Dr. Case received his PhD in plasma physics from the University of Maryland in 2001. During the course of his graduate research Dr. Case designed and built a novel microwave resonant cavity Barium plasma source, implemented langmuir probe diagnostics, designed and built an antenna for launching ion acoustic waves, designed and constructed magnets for plasma confinement and designed and built collection optical systems for laser induced florescence. He received his BA in Physics in 1992 from Reed College, writing a senior thesis on experimental study of droplet coalescence in the presence of vibration.

Samuel Brockington, Ph.D.

Dr. Brockington is a Senior Scientist with HyperV Technologies Corp, with over eleven years experience in analog and digital electronics design and software engineering for experimental physics. His present research interests include pulsed power design, plasma diagnostics, and plasma thruster development. He completed his PhD. with the University of California at Davis in 2007 working as a Student Employee Graduate Research Fellow at Lawrence Livermore National Lab (LLNL) developing the laser deflectometer, a line-integrated plasma density gradient diagnostic, for the Compact Toroid Injection Experiment (CTIX). After joining HyperV in 2007, he coordinated the accelerator design, pulsed power design, control design, construction, development, and deployment of HyperV's 50 kilojoules linear plasma railguns and high power switches. Dr Brockington also acted as HyperV's project liaison to the Plasma Linear Experiment (PLX) based at Los Alamos Nation Lab (LANL), assisting with the project pulsed power and control design. Dr Brockington has also recently co-managed the design, pulsed power design, control design, construction and development of HyperV's E3P-1 repetitive plasma thruster prototype supported via Kickstarter. He also wrote and maintains the HyperV “ShotBroswer” data viewer application. Presently, he is serving as Principle Investigator for the development of HyperV's new Fast, Fiber-Coupled, Imaging Diagnostic, a 10 MHz framing camera for resolving fast, bright events.

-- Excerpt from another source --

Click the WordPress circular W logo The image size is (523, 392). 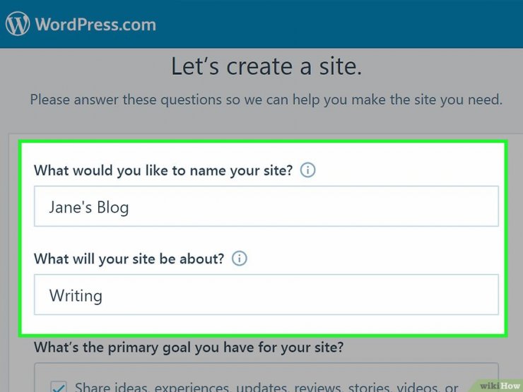[x=18, y=24]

Mr. Christopher J. Faranetta

Mr. Faranetta is Vice President of New Business Development for HyperV Technologies Corp. He has nearly 25 years experience as an aerospace and alternative energy entrepreneur and program manager.

In 1988, Mr. Faranetta began his career in aerospace by helping forge early joint U.S./Soviet-Russian space efforts while serving as International Liaison to the Space Studies Institute (SSI) in Princeton N.J. Following his work at SSI Mr. Faranetta founded and co-managed what became the Americas office of Rocket Space Corporation Energia (RSC Energia) from 1991-1998 to support the development of new U.S./Russian government and commercial space ventures.

Mr. Faranetta has also served as Vice President of Orbital Spaceflight for Space Adventures LTD 1999-2008 where under the leadership of Eric Anderson he co-developed the orbital program for Space Adventures and sold private manned missions to the International Space Station. In addition, while at Space Adventures he headed the development of a program in partnership with the Russian Federation of a first-ever commercial manned circumlunar mission using the flight-proven Soyuz TMA manned spacecraft.

Mr. Faranetta has also previously consulted for Dr. Tidman on the Slingatron mass launcher as well as other advanced aerospace technologies to identify applications and near term markets.